Veeam has just released a new patch for Veeam Backup & Replication 12.3 to solve several bug and security issues described in https://www.veeam.com/kb4743. The new version will be: 12.3.2.3617

You can check the installed build number in the Veeam Backup & Replication Console’s Main Menu (≡) under Help > About.

This patch includes also other bug fixes… for more information see https://www.veeam.com/kb4696

Fixed Vulnerabilities

Veeam Backup & Replication

• CVE-2025-23121 | Severity: Critical (9.9)
  A vulnerability allowing remote code execution (RCE) on the Backup Server by an authenticated domain user.
  Note: This vulnerability only impacts domain-joined backup servers.
  ^{Veeam Backup & Replication Security Best Practice Guide > Workgroup or Domain?}
• CVE-2025-24286 | Severity: High (7.2)
  A vulnerability allowing an authenticated user with the Backup Operator role to modify backup jobs, which could execute arbitrary code.

Veeam Agent for Microsoft Windows

• CVE-2025-24287 | Severity: Medium (6.1)
  A vulnerability allowing local system users to modify directory contents, allowing for arbitrary code execution on the local system with elevated permissions.

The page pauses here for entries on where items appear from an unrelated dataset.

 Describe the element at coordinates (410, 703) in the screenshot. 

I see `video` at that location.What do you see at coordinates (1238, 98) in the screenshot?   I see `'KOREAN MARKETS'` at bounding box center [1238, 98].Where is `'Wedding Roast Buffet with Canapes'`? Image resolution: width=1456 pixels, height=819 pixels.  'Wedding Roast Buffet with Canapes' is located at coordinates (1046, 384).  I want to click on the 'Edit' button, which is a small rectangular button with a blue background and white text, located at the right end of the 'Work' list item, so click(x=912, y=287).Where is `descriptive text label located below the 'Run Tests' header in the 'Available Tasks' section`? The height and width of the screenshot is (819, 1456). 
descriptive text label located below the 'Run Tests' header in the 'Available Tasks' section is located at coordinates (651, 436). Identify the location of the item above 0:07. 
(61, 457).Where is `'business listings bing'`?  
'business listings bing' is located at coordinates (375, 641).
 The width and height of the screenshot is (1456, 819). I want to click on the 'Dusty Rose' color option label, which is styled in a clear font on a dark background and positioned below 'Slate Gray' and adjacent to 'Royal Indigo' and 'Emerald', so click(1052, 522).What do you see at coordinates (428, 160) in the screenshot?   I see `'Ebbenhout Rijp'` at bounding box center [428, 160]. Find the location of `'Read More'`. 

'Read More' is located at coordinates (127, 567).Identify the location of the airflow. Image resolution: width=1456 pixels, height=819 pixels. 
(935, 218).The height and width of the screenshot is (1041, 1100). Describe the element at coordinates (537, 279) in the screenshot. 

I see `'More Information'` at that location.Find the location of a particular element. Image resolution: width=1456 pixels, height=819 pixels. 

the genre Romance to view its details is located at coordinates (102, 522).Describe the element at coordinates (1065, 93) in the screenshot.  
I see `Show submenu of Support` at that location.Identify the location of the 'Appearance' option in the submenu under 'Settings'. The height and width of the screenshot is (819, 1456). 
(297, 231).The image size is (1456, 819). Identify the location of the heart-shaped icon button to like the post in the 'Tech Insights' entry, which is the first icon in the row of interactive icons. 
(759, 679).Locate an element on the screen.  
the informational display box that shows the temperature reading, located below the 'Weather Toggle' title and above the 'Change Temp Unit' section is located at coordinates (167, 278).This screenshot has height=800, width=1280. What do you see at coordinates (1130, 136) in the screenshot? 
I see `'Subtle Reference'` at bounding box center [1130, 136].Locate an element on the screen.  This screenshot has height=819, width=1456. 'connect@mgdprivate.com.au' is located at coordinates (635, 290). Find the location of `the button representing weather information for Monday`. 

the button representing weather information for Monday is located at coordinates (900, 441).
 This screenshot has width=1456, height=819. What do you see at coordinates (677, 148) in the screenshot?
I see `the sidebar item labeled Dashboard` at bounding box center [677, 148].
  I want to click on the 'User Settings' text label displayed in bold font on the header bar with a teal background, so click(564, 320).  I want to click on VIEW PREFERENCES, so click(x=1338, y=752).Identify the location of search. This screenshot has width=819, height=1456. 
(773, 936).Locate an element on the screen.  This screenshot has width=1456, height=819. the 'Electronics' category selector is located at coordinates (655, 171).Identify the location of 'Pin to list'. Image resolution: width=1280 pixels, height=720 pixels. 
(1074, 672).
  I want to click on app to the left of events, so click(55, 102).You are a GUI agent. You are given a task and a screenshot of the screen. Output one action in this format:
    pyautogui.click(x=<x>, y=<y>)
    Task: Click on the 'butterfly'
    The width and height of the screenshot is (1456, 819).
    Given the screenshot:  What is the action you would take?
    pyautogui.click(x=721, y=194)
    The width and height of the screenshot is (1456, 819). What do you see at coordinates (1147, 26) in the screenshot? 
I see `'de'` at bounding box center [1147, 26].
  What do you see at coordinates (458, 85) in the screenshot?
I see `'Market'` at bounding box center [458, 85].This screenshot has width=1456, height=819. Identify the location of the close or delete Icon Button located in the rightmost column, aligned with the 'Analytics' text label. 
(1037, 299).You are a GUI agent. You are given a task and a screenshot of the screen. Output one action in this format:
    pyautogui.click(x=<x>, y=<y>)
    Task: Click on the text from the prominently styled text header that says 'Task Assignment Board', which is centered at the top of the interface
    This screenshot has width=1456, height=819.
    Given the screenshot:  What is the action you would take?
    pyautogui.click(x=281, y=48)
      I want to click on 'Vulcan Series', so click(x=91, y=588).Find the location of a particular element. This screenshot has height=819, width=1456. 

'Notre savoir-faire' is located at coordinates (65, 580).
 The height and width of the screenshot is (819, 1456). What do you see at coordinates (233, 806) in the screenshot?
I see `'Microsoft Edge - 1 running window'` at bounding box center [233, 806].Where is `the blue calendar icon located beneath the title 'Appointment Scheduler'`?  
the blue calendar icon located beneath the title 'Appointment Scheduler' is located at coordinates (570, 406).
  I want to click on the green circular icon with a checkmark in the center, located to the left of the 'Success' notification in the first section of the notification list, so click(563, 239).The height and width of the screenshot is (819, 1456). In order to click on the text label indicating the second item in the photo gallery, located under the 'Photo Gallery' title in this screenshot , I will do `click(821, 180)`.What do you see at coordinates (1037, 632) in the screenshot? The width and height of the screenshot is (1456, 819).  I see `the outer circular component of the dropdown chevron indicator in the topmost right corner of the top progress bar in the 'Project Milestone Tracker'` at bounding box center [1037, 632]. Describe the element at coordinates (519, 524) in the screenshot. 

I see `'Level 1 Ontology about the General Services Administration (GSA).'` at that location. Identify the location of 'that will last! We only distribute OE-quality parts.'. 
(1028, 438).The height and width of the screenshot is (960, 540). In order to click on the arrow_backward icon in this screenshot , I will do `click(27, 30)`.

^{Indicated severity values are CVSS 3.1 scores.}

Note that this version does not include (yet) the support to VMware vSphere 9.0 (or VMware Cloud Foundation 9.0)… It remain the same note about the previous 12.3.1.1139 version, about a generic VMware vSphere 9.0 readiness based on the pre-release builds. The official support will be confirmed with a full regression testing of the GA build when it becomes available.